(Data listing)
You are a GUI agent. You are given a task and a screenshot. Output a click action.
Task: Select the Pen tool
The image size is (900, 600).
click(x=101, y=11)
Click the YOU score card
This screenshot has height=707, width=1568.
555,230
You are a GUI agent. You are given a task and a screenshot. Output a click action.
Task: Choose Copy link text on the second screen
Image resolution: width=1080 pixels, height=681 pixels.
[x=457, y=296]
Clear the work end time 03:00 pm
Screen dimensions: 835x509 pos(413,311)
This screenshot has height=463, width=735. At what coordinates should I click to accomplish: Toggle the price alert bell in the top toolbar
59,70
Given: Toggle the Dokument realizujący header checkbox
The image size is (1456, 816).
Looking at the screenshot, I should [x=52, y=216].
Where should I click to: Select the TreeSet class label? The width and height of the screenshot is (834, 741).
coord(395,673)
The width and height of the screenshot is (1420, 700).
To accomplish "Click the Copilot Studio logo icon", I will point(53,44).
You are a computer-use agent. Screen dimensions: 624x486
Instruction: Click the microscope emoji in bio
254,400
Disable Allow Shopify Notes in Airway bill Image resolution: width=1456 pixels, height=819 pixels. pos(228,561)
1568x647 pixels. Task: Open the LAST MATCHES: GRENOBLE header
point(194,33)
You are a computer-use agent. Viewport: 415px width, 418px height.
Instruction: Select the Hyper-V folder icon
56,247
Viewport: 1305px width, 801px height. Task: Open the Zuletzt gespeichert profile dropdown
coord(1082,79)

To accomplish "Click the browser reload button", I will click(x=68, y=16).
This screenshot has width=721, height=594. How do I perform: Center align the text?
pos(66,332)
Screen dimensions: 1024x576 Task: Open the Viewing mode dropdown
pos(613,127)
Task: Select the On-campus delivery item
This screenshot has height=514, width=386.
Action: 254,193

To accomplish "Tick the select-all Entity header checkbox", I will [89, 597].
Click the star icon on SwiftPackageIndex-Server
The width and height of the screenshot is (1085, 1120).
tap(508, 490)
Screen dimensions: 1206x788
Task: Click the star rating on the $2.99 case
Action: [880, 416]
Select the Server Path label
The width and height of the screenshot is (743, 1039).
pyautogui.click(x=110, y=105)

REQUEST:
Rewrite all of the items above, changing each occurrence of "computer-use agent" to "screen-control agent" and leaving every other character as it is.

FULL ANSWER:
You are a GUI agent. You are given a task and a screenshot. Output a click action.
Task: Select the Pen tool
The image size is (900, 600).
click(x=101, y=11)
Click the YOU score card
This screenshot has height=707, width=1568.
555,230
You are a GUI agent. You are given a task and a screenshot. Output a click action.
Task: Choose Copy link text on the second screen
Image resolution: width=1080 pixels, height=681 pixels.
[x=457, y=296]
Clear the work end time 03:00 pm
Screen dimensions: 835x509 pos(413,311)
This screenshot has height=463, width=735. At what coordinates should I click to accomplish: Toggle the price alert bell in the top toolbar
59,70
Given: Toggle the Dokument realizujący header checkbox
The image size is (1456, 816).
Looking at the screenshot, I should [x=52, y=216].
Where should I click to: Select the TreeSet class label? The width and height of the screenshot is (834, 741).
coord(395,673)
The width and height of the screenshot is (1420, 700).
To accomplish "Click the Copilot Studio logo icon", I will point(53,44).
You are a screen-control agent. Screen dimensions: 624x486
Instruction: Click the microscope emoji in bio
254,400
Disable Allow Shopify Notes in Airway bill Image resolution: width=1456 pixels, height=819 pixels. pos(228,561)
1568x647 pixels. Task: Open the LAST MATCHES: GRENOBLE header
point(194,33)
You are a screen-control agent. Viewport: 415px width, 418px height.
Instruction: Select the Hyper-V folder icon
56,247
Viewport: 1305px width, 801px height. Task: Open the Zuletzt gespeichert profile dropdown
coord(1082,79)

To accomplish "Click the browser reload button", I will click(x=68, y=16).
This screenshot has width=721, height=594. How do I perform: Center align the text?
pos(66,332)
Screen dimensions: 1024x576 Task: Open the Viewing mode dropdown
pos(613,127)
Task: Select the On-campus delivery item
This screenshot has height=514, width=386.
Action: 254,193

To accomplish "Tick the select-all Entity header checkbox", I will [89, 597].
Click the star icon on SwiftPackageIndex-Server
The width and height of the screenshot is (1085, 1120).
tap(508, 490)
Screen dimensions: 1206x788
Task: Click the star rating on the $2.99 case
Action: [880, 416]
Select the Server Path label
The width and height of the screenshot is (743, 1039).
pyautogui.click(x=110, y=105)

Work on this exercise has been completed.